Morning Report: Markets prepare for Janet 8/25/17

Vital Statistics:

Last Change
S&P Futures 2447.5 6.8
Eurostoxx Index 375.7 1.2
Oil (WTI) 47.7 0.3
US dollar index 86.1 -0.1
10 Year Govt Bond Yield 2.20%
Current Coupon Fannie Mae TBA 103.09
Current Coupon Ginnie Mae TBA 103.97
30 Year Fixed Rate Mortgage 3.89

Stocks are up this morning as we await Janet Yellen and Mario Draghi speeches in Jackson Hole. Bonds and MBS are flat.

Janet Yellen will be speaking at 10:00 am EST at Jackson Hole. The markets aren’t expecting much in the way of new policy guidance, however given the general illiquidity of the markets, and the fact that it is a Friday during summer, anything that spooks the herd could have outsized effects.

Durable goods orders slipped 6.8% in July largely due to a drop in aircraft orders. Ex-transportation they were up 0.5% MOM and 5.6% YOY. Capital Goods orders rose 0.4% and are up 3.5% YOY. Capital Goods orders are a good proxy for business capital expenditures, and indicates manufacturing confidence in the future.

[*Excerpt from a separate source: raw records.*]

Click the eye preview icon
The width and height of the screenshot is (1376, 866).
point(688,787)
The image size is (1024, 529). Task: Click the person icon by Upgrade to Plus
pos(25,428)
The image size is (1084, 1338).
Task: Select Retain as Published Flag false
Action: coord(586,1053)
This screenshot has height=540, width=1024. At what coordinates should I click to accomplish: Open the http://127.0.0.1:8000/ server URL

Credit scoring is something we take for granted, however there is competition to the standard Fair Issac model (FICO). VantageScore (created by Fair Issac competitors Transunion, Equifax and Experian) is attempting to become an alternate scoring methodology for Fannie / Fred and FHFA loans. FHFA is worried that allowing new credit scoring methods would create a race to the bottom, where the agencies end up using the one that shines the most favorable light on borrowers. Some feel the FICO methodology, which doesn’t distinguish between types of debt, is outdated. Vantagescore uses things like utility and rent payment history, which is useful for people who don’t borrow much in the first place and don’t have a FICO score.

The post-election sell-off in bonds is unwinding, and mortgage rates have hit the lows of 2017, matching levels seen just after the election, according to Freddie Mac. The 30 year fixed rate mortgage averaged 3.86% for the week ending August 24, which is the lowest level since November 10, 2016.

The homeownership rate may have bottomed, and perhaps we are seeing a turnaround for the younger buyers. Below is a chart of the homeownership rate by age cohort, going back to 1994. The youngest age brackets definitely have the most volatility, and they are the most affected by the dearth of starter homes for sale.